Fig1 Three module centralised UPS system

A ‘centralised’ architecture is so-called because its implementation includes a centralised static switch (CSS) as a shared component, as shown in Fig.1. This saves some money as it eliminates the need for each UPS module to have its own static switch. However, it impairs the overall system’s resilience to failure because it introduces ‘single points of failure’ into the power path. Fig.1 shows the CSS’s role in providing three possible routes to the critical load; from the UPS inverter outputs, from the raw mains via an internal static bypass switch or contactor or from the raw mains via a maintenance bypass switch. The CSS performs central control of all system synchronisation and load transfer functions.

During normal operation all the UPS modules are on line while being synchronised to one another and to the standby mains supply. They share the load current equally. If a module fails, it automatically isolates itself from the system by rapidly opening its output static switch. The healthy modules continue to support the critical load if the remaining system capacity allows, otherwise the load is transferred to the standby mains by the CSS.

A de-centralised system comprises a set of parallel modules feeding the load directly. Each module is entirely autonomous and in fact is usually capable of working in ‘standalone’ mode; no shared components are used, so no single point of failure exists. Fig.2 shows a de-centralised system with three modules. One module acts as Master while the others are Sub-Master. If the Master fails, or is taken off line for maintenance, the next UPS in line will take over, changing from Sub-Master to Master while doing so.

Note also from Fig. 2 that each UPS module has its own static bypass switch, rated for the full load capacity of the module. Each switch performs for its UPS as the CSS does for the overall system in a centralised architecture; it manages three possible power paths to the critical load. During normal operation, all UPSs are online with their inverter output connected through the switch to the critical load. The inverters are all synchronised to one another and to the standby mains supply if present. The UPSs share the load equally.

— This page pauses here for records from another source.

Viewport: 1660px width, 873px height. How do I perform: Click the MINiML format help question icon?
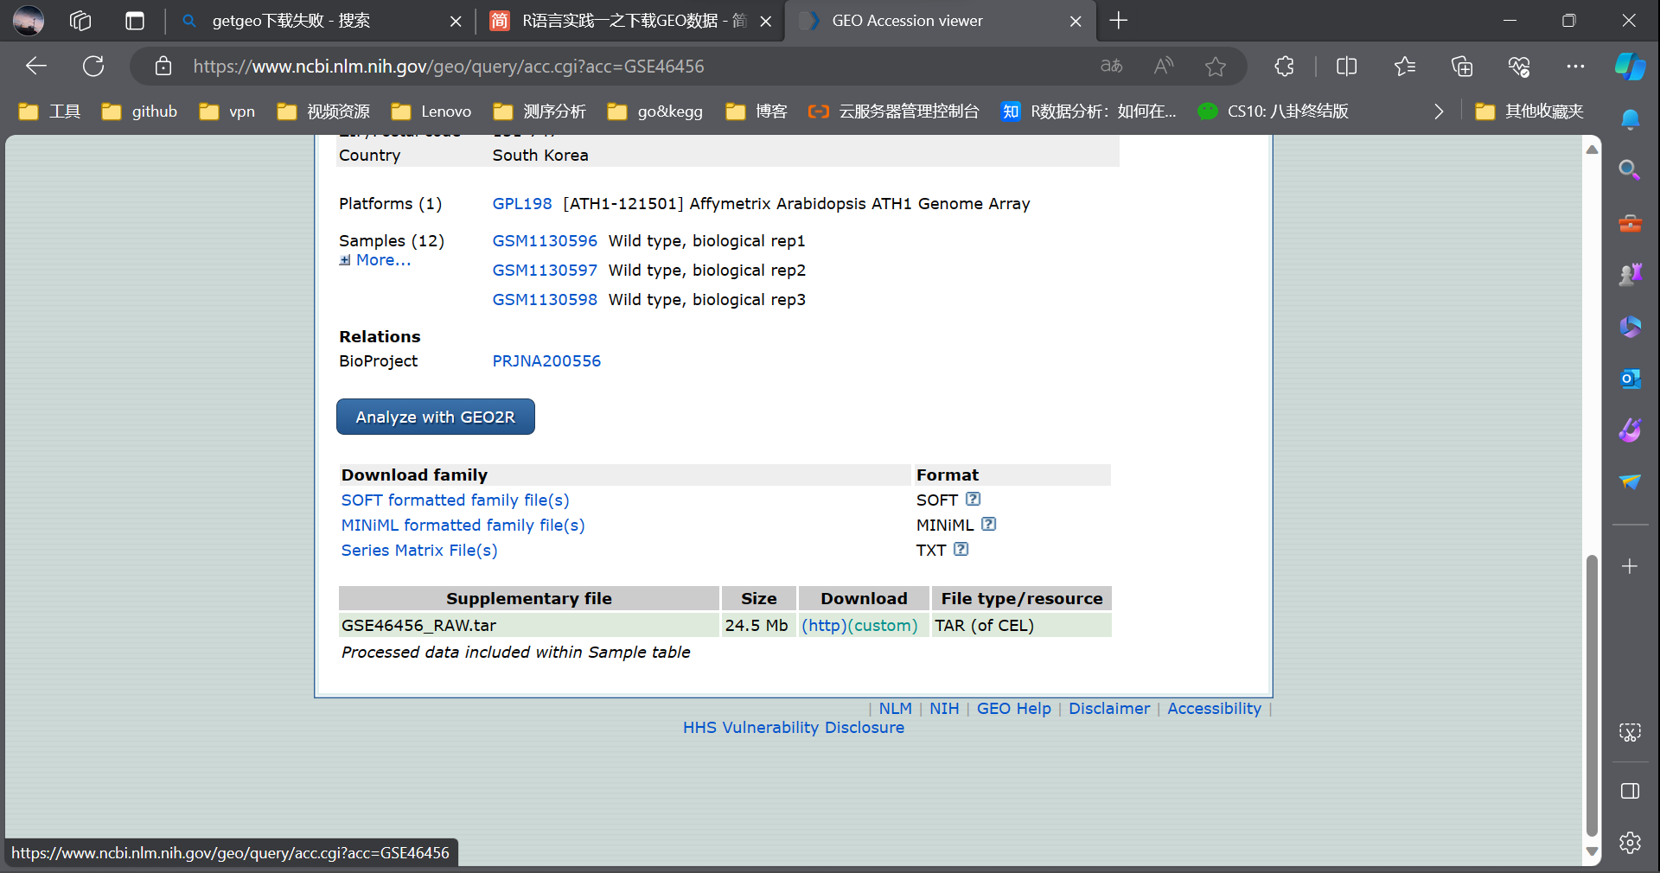[x=988, y=525]
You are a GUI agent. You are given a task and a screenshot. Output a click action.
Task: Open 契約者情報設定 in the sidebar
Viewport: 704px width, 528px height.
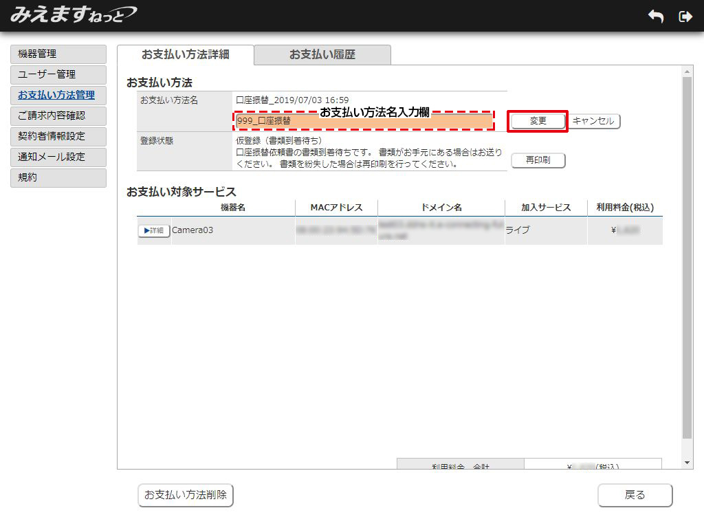click(58, 137)

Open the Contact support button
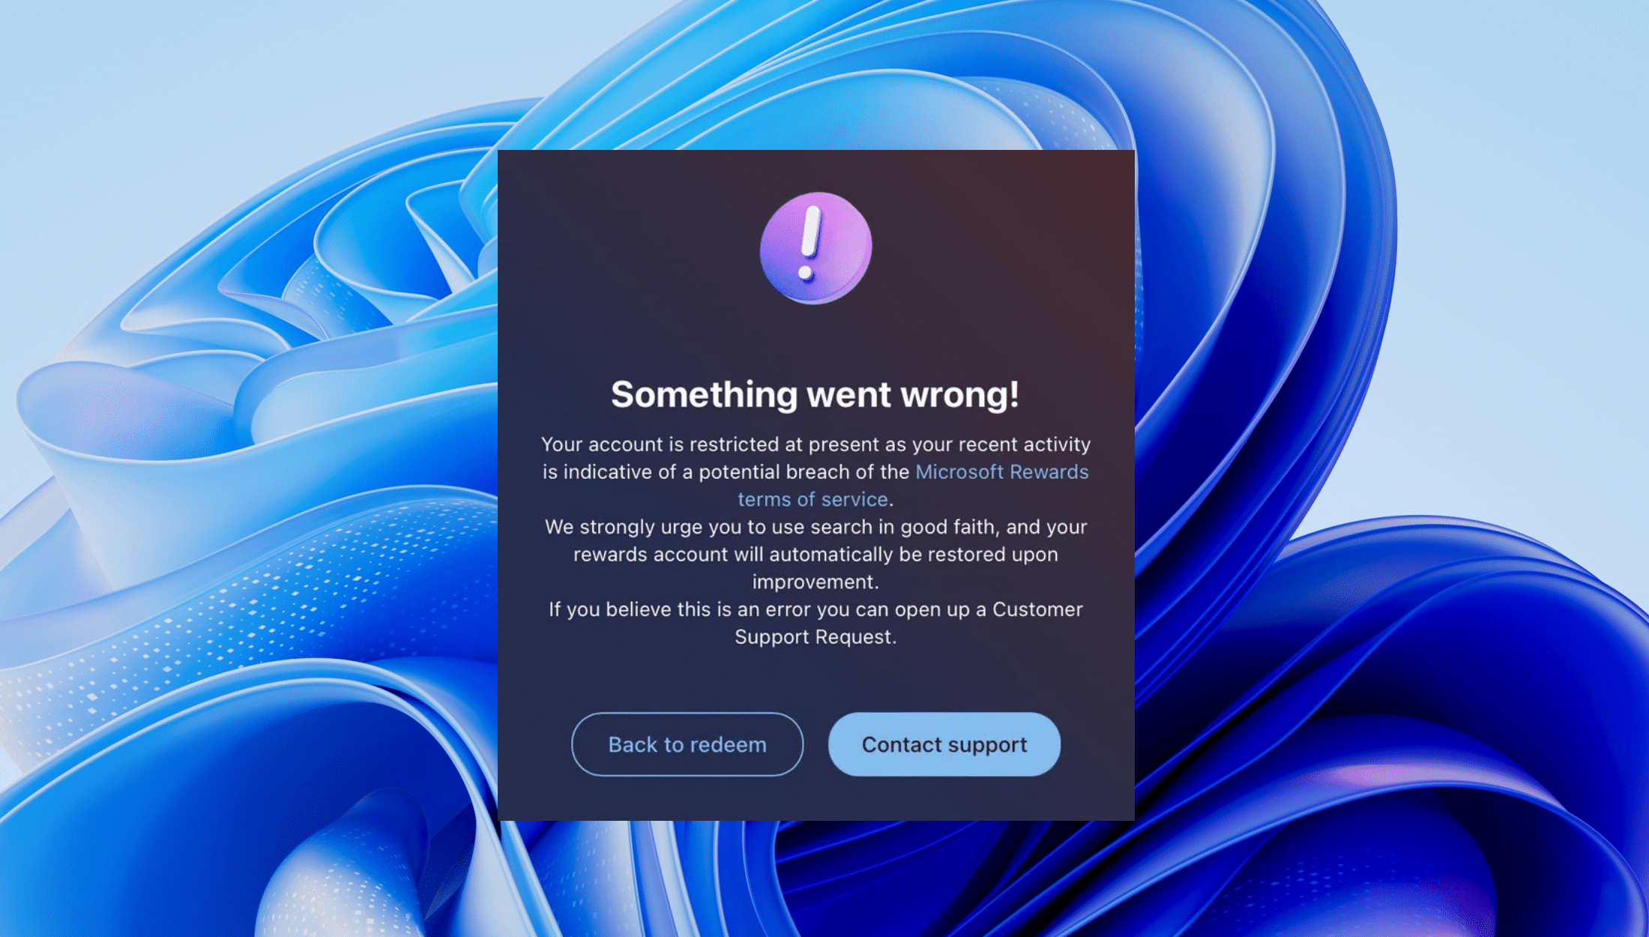(944, 744)
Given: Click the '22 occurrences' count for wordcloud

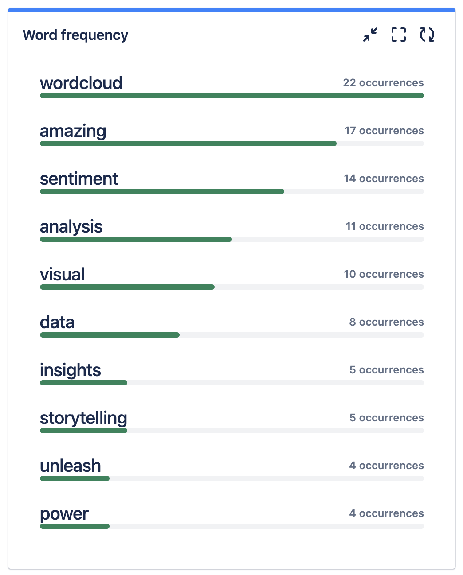Looking at the screenshot, I should click(x=383, y=83).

Fig. 2: De-centralised UPS system with three modules

Fig2 De-centralised UPS system with three modules

If a module develops a fault, it automatically isolates itself from the load by inhibiting its connection through the output static switch. The remaining healthy modules continue to support the load if they have sufficient capacity; otherwise all modules’ – including the faulty module’s – static switches will connect the standby mains directly to the load. A break-free transfer is achieved if the system is synchronised; otherwise the healthy modules will supply the critical load for as long as possible before switching off to protect themselves.

Transformerless design, rack-mounting modules and hot swapping

Given that de-centralised parallel systems offer optimal redundancy and power availability, it’s worth remembering the modular topography that makes these systems so economical in both cost and size. Modern UPS modules’ compact, light design allows several to be assembled into a single rack to achieve the required N+1 redundant configuration.

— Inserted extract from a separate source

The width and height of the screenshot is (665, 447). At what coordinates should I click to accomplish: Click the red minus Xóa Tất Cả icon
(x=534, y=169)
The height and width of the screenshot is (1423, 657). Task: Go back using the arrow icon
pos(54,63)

This design is enabled by transformerless technology, which has significantly reduced the size and weight associated with earlier transformer-based designs. For example, a typical 50kVA transformer-based three-phase UPS weighs 400 Kg, whereas its transformerless equivalent could weight as little as 60 Kg. This difference converts the UPS from an immobile floor-based unit to a flexibly deployable rack mounting module.

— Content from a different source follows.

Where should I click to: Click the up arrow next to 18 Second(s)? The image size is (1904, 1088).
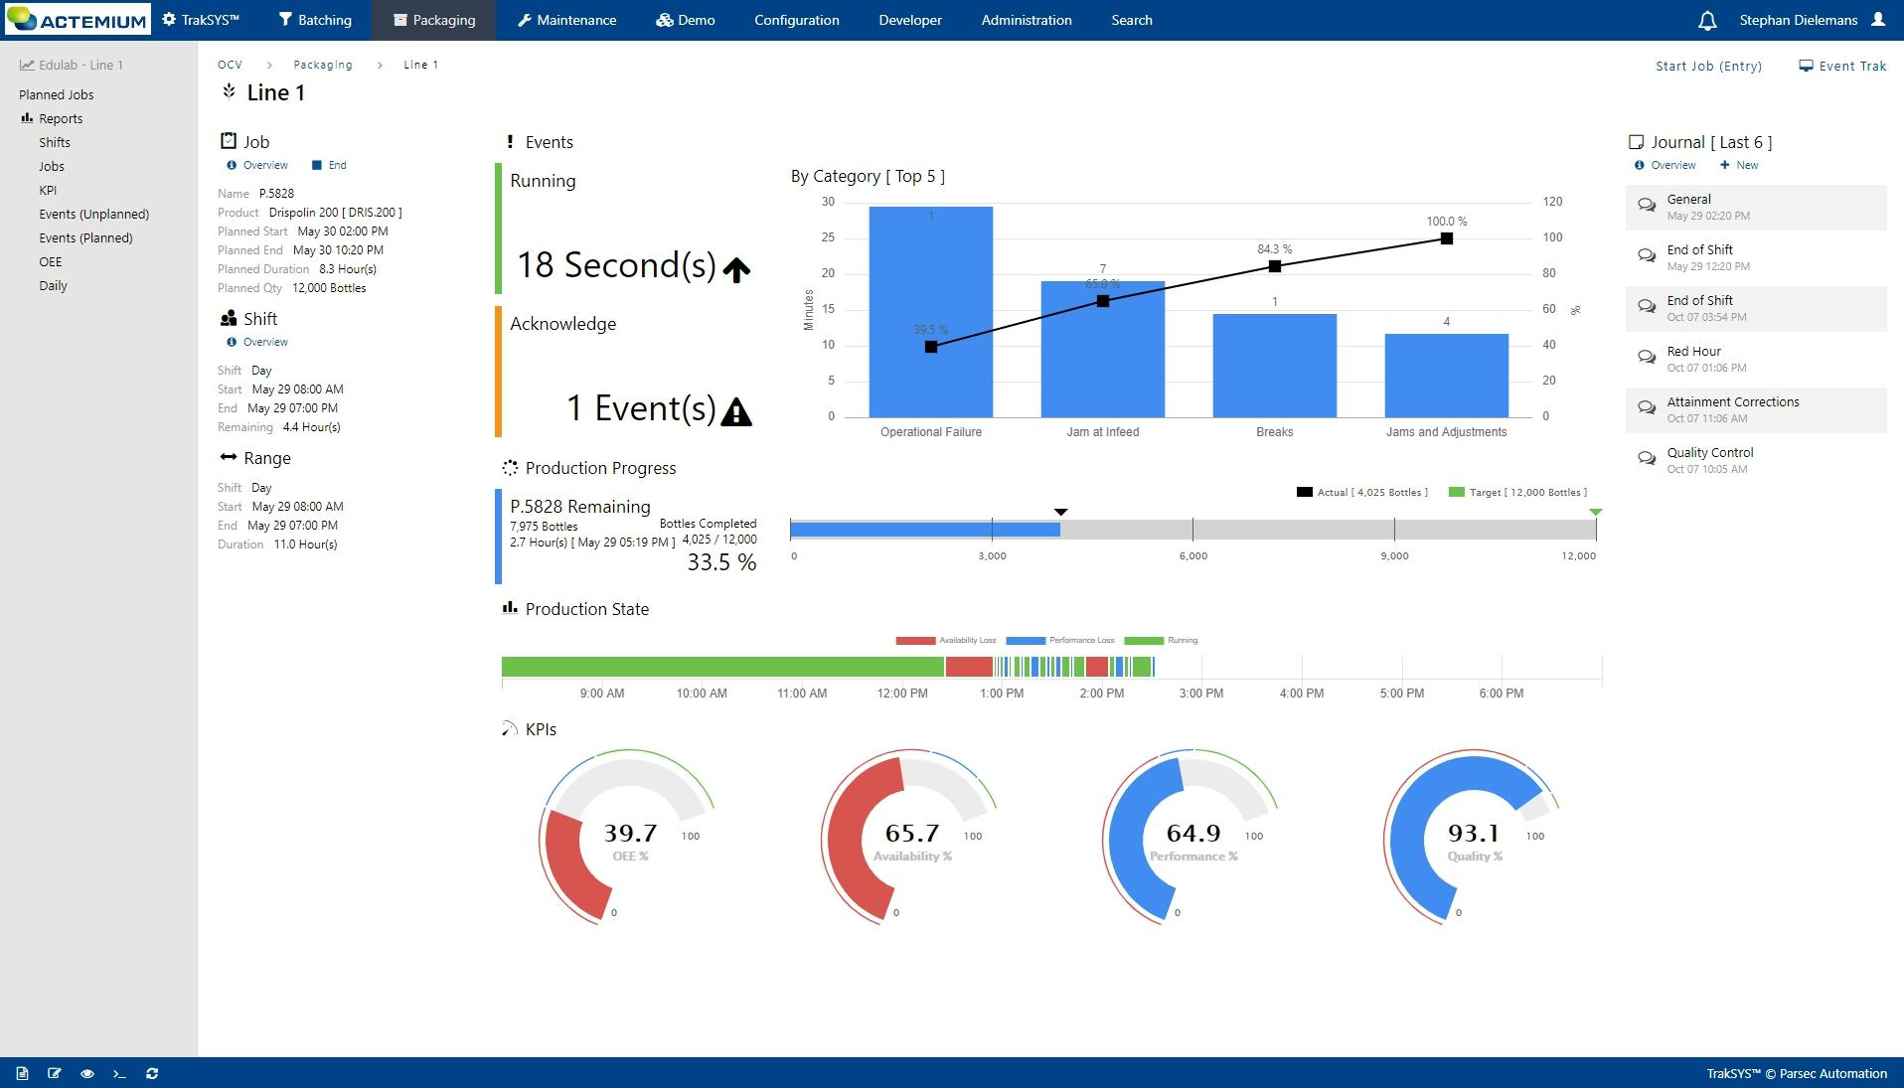[736, 269]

The appearance of parallel rack mounting modules has also facilitated ‘hot swapping’, which makes a further important contribution to a redundant UPS’s power availability. Hot swapping allows operators to replace a faulty module with a healthy one without interruption of conditioned power to the critical load. MTTR is minimised, significantly improving availability.

Conclusion

In this article we have seen how modern UPS design encompasses parallel redundancy, fully de-centralised architecture, rack-mounting UPS modules and hot swapping to achieve optimum power availability. Guaranteeing this availability remains the UPS’s primary function, and makes UPS systems essential to any sizeable enterprise’s viability today.